あの求婚者達との対峙から数日後、新しい事件が起こった。


やたら、玄関先が騒がしいと思ったらなんと帝からの使者が来たのだ。


どうも、俺の噂が帝の所まで届いたらしい。


噂の俺を一目見たいとの事だったが、よくわからんがこれは断固拒否するべき案件だろう。


爺さん婆さんが呼びに来たので、とりあえず天界頼りで貴人の方へ相談する事を勧めた。


万が一、俺が不敬を働いて何か罰を与えられる事になったら困ると爺さんに伝えると何やら納得して急いで貴人の方のトコロへと走っていった。

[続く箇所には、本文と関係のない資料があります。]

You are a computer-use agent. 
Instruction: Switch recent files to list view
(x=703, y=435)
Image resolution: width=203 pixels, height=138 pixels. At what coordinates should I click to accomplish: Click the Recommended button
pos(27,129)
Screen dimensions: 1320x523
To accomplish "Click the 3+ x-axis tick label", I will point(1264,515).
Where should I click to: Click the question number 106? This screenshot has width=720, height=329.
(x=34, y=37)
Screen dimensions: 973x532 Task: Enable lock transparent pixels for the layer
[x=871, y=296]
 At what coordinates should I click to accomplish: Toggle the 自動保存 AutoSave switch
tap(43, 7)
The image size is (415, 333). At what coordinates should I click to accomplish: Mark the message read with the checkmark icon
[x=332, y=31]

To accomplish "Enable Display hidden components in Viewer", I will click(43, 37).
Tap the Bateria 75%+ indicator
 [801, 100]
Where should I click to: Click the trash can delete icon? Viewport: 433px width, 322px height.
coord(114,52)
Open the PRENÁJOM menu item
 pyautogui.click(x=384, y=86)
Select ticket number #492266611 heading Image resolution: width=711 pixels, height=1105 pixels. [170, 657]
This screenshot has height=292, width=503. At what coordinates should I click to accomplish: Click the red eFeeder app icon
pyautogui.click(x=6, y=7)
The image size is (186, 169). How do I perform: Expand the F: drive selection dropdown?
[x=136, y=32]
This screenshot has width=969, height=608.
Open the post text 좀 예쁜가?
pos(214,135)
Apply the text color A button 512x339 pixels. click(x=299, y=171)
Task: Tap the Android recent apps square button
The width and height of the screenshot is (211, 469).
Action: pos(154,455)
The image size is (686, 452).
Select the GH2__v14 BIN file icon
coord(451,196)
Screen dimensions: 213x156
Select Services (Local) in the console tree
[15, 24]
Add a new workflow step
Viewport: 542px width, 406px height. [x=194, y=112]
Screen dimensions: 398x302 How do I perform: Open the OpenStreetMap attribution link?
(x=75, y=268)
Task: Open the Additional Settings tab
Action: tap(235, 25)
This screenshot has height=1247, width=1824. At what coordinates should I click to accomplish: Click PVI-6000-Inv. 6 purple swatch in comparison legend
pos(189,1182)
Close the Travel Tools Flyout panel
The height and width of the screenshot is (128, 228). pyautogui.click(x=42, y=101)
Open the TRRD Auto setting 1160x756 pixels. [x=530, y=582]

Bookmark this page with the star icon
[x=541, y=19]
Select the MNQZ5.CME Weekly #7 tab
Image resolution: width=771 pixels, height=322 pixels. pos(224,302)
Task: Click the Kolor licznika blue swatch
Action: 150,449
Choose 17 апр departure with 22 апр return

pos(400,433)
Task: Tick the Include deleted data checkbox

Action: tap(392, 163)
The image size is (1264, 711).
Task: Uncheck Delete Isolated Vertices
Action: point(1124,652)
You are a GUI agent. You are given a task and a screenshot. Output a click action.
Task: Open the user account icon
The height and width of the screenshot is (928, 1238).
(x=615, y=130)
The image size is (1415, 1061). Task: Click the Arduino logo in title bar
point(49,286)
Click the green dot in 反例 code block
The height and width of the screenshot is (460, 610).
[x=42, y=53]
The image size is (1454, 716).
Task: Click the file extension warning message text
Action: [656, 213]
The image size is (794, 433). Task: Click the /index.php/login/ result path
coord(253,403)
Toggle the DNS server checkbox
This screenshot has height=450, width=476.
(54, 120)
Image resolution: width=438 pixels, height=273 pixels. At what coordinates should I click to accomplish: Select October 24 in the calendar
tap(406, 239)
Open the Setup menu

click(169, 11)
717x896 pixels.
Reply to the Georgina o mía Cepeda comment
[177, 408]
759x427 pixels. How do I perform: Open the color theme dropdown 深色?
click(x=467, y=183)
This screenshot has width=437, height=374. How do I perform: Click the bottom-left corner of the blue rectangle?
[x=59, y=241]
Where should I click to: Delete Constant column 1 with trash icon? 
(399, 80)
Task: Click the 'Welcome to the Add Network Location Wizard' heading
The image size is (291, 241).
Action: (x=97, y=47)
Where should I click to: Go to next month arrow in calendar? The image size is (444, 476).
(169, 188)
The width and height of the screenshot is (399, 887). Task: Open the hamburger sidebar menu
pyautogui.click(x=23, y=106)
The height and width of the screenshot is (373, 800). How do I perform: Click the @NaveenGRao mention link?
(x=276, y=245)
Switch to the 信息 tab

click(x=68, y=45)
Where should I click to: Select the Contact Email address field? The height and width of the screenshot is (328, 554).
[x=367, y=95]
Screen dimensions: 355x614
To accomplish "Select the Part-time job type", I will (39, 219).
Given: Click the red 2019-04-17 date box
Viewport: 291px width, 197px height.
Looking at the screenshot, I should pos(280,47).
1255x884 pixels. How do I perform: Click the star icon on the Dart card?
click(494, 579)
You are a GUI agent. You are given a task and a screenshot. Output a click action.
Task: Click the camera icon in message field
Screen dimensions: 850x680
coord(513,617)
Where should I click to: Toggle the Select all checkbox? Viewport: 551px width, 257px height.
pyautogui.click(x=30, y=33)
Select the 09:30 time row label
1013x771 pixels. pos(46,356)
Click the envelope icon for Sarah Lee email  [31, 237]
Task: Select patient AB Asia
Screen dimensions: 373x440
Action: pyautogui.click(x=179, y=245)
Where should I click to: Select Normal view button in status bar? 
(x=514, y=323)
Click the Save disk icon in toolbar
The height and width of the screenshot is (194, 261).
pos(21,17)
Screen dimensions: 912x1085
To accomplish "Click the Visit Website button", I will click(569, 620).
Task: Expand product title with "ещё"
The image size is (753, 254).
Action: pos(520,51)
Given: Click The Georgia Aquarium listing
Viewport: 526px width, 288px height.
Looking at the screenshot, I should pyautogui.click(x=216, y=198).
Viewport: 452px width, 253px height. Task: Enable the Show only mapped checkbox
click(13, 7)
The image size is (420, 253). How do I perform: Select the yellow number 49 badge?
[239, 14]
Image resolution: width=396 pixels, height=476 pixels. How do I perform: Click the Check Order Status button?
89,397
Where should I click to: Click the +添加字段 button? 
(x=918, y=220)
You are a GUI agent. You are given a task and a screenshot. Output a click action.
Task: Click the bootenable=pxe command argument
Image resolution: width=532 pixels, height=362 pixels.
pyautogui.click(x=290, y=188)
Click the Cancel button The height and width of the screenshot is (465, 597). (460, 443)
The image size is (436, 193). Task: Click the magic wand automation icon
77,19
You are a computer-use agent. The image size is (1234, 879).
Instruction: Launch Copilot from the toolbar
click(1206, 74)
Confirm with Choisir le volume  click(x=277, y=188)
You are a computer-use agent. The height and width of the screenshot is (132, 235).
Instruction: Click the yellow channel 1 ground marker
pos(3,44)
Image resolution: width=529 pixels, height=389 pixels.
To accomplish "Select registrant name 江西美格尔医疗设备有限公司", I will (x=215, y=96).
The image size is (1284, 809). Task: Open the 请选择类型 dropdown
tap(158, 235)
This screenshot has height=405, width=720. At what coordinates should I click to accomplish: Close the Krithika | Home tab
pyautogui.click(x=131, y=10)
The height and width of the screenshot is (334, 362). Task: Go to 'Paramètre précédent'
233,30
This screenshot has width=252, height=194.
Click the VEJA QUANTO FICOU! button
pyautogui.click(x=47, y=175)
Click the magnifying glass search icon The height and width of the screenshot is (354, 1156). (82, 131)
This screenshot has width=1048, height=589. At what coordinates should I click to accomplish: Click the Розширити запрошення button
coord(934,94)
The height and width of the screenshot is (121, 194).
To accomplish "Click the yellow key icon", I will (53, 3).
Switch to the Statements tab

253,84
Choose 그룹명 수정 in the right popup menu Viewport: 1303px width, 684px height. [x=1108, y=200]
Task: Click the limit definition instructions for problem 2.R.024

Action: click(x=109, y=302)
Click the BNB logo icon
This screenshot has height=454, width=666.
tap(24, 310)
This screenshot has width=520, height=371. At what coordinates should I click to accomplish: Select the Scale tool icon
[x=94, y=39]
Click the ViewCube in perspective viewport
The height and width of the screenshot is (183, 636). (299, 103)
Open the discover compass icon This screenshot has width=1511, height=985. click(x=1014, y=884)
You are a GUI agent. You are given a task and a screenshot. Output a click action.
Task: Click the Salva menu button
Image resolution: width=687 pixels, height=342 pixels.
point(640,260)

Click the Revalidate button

前回やらかした無理難題が余程衝撃的であったようで、無理に会わされるような事は無かった。


その後、同じ使者が何回か訪ねてきたようだが追い返された様子を見るに貴人の方から何かアドバイスを貰ったようだ。


ありがとう、貴人の方。

ありがとう、天界。


そして、他の求婚者達の件もついでにどうにかしてくれないだろうか。


『なかなか良い性格をしていますね…』


今は最高の褒め言葉だ。



…しかし、現実はそんなに甘くない。


そのうち帝も諦めるだろうと気楽に構えていたら、なんと帝が来たのだ…。


どこへ?


もちろん我が屋敷にだ。


流石に正式な訪問ではない。


鷹狩りに行った帰り道に休憩をさせて欲しいと訪れたのだ。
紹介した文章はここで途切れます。